[Start of section]

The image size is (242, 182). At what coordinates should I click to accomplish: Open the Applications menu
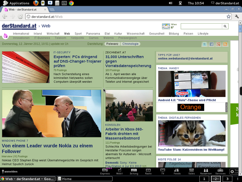pos(16,3)
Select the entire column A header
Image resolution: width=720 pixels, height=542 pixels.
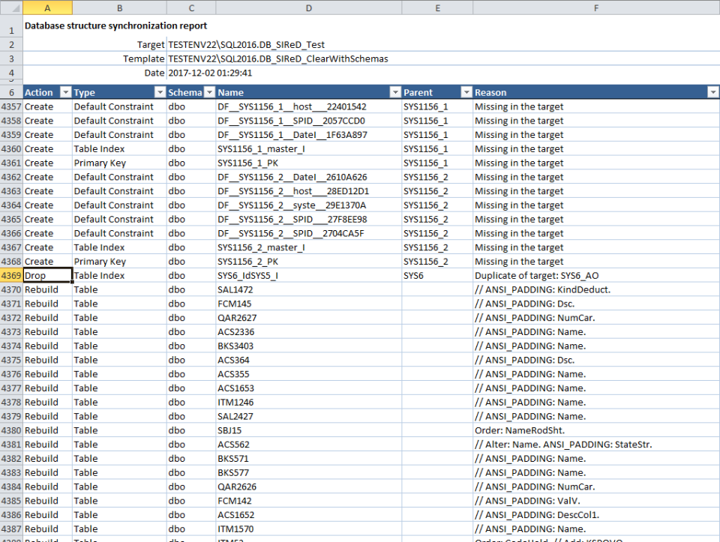(x=47, y=7)
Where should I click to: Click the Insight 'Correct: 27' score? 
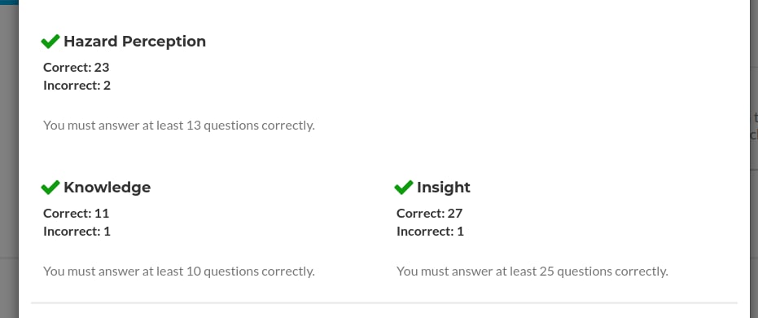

[End of section]

*Activity*
Reprint the entries above exactly, images removed.

*Task result*
The image size is (242, 182). At what coordinates should I click to accomplish: Open the Applications menu
pos(16,3)
Select the entire column A header
Image resolution: width=720 pixels, height=542 pixels.
(x=47, y=7)
Where should I click to: Click the Insight 'Correct: 27' score? 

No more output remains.